Sur la durée d'un mandat municipal, ce sont environ 30 % à 40 % des habitants de ces quartiers qui les quittent. Et personne n’est capable de dire où ils vont ! (Mme Marie-Noëlle Lienemann approuve) On est capable de me démontrer, à moment t, l'accentuation de la pauvreté, mais jamais de me dire où sont allés les anciens pauvres…
Un autre déclic ferait changer le regard sur la politique de la ville, c’est la reconnaissance du détournement de l'exercice du droit de préemption. Ce détournement n’est l'apanage d'aucun camp politique : je ne fais pas de procès à qui que ce soit, je sais que les valeurs humanistes sont partagées.
Force est de reconnaître qu’il se trouve des élus pour s'autoriser à exercer ce droit contre des personnes dont les noms présentent certaines consonances et qui sont présumées créer des difficultés de voisinage. C’est une réalité et, comme toujours, ce n’est pas en la niant qu’on réglera le problème !
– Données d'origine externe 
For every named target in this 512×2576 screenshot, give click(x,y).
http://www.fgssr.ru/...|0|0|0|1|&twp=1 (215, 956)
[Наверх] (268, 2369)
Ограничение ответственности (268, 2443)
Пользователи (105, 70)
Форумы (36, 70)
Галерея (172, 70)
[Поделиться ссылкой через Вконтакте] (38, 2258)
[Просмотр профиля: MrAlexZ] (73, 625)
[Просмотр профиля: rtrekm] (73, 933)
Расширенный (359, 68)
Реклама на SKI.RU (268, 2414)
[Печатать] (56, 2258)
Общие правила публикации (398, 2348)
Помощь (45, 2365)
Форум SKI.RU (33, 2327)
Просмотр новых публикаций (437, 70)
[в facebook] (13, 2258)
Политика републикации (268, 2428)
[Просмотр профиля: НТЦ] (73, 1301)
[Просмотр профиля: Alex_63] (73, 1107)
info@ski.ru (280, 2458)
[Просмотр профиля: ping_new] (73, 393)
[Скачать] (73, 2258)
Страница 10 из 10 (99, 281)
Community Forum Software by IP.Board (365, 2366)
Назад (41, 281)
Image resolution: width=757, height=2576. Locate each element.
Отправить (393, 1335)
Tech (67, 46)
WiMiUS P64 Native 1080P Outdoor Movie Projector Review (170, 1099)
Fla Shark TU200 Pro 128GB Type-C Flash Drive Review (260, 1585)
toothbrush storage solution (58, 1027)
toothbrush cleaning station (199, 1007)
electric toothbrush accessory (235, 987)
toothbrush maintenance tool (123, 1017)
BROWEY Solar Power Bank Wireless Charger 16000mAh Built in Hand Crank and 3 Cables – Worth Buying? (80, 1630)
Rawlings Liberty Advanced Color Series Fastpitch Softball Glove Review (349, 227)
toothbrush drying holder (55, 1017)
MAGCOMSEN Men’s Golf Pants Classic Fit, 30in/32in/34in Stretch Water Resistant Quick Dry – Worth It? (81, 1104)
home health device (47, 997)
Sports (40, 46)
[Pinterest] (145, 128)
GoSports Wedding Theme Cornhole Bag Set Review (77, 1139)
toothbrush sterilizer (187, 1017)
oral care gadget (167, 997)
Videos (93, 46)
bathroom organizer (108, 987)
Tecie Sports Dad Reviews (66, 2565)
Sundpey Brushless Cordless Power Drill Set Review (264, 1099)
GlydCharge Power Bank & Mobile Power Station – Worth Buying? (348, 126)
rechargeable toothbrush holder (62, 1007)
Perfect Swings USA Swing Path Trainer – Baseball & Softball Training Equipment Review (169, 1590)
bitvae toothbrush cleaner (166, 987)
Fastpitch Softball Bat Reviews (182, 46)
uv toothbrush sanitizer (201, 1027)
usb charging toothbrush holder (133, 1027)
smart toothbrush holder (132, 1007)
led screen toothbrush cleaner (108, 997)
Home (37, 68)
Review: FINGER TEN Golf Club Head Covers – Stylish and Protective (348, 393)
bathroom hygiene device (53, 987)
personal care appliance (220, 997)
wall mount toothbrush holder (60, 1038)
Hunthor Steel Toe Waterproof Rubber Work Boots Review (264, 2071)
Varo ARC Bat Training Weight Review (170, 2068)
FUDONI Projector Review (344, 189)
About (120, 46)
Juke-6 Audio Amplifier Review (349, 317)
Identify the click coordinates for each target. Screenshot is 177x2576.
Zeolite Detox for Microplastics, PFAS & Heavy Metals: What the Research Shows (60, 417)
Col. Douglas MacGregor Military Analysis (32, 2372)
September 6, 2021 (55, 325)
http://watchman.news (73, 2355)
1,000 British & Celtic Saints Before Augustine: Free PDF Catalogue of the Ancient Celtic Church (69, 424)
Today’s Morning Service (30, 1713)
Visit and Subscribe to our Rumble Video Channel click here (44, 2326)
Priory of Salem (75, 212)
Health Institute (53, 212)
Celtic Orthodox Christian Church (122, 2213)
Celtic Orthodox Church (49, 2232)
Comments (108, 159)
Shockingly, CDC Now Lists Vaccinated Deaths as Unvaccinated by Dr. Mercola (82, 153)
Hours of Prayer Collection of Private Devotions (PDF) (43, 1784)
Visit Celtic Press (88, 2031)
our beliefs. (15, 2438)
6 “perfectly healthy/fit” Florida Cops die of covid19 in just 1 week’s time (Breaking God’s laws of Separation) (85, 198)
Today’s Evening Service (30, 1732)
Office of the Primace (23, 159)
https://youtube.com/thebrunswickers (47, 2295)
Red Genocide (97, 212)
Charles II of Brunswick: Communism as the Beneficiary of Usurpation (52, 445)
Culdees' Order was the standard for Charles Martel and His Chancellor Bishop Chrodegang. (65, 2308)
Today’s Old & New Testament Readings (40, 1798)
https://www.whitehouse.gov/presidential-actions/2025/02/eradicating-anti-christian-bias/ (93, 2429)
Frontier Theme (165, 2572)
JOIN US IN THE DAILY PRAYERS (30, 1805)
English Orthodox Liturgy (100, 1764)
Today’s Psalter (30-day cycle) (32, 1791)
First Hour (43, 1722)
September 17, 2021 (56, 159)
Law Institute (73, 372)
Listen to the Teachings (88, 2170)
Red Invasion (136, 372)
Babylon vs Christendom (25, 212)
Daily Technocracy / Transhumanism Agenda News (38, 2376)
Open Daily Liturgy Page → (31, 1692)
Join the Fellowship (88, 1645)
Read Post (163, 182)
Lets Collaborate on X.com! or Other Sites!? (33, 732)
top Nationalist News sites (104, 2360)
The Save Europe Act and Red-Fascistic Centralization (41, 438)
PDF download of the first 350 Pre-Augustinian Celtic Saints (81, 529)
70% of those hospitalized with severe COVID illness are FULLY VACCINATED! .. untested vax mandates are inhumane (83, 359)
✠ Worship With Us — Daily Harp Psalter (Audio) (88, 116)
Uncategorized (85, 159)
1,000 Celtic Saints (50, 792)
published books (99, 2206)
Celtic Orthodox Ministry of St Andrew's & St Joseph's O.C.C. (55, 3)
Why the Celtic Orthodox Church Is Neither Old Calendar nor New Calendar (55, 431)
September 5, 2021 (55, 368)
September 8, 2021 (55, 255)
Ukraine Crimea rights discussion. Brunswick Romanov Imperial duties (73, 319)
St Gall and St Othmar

S’agit-il de pénaliser, de créer une incrimination supplémentaire et donc de rendre la tâche des maires encore plus rude ? Absolument pas ! L'article L. 432-7 du code pénal punit d'ores et déjà les discriminations commises à l'égard des personnes physiques ou morales par des personnes dépositaires de l'autorité publique ou chargées d'une mission de service public. Deux hypothèses sont visées dans le code pénal : le refus du bénéfice d’un droit accordé par la loi et l'entrave à l’exercice normal d’une activité.
Comme l'ont dit le rapporteur et le ministre, le problème vient de ce que la chambre criminelle de la Cour de cassation n’a pas jugé que l'exercice détourné du droit de préemption était susceptible d'entrer dans le champ du délit de discrimination tel qu’il est aujourd'hui visé dans le code pénal.
Vous me direz que cette situation est banale, qu’une personne ainsi lésée n’est pas sans recours… Certes ! Mais il faut qu’elle aille devant le tribunal administratif, qu’elle attende l'annulation de l'arrêté pour détournement de pouvoir et peut-être qu’un jour – deux à quatre années plus tard ! –, dans une instance de plein contentieux, elle aura une chance d'obtenir une condamnation… (Mme Nathalie Goulet approuve)
Est-ce ainsi que l'on honore ce principe de non-discrimination que nous proclamons tous ? Je rappelle que la loi « doit être la même pour tous, soit qu’elle protège, soit qu’elle punisse » : c’est peut-être la plus belle phrase de la Déclaration des droits de l’homme et du citoyen !
Ce qui est demandé ici, c'est de pouvoir sanctionner pénalement l'exercice détourné du droit de préemption. Naturellement, s'agissant d’une incrimination pénale, l'élément intentionnel devra être préalablement démontré.
Je plaide donc, mes chers collègues, pour que vous examiniez et tranchiez cette question une fois pour toutes, parce que la discrimination correspond tout de même à une réalité profonde de la vie de ces quartiers et elle lèse avant tout ceux qui veulent s'en sortir ! (Très bien ! et applaudissements sur les travées du groupe écologiste.)
M. le président. La parole est à M. François Fortassin, pour explication de vote.
M. François Fortassin. Cet amendement me paraît extrêmement séduisant, mais je crois qu’il peut aussi se révéler très dangereux par ses conséquences.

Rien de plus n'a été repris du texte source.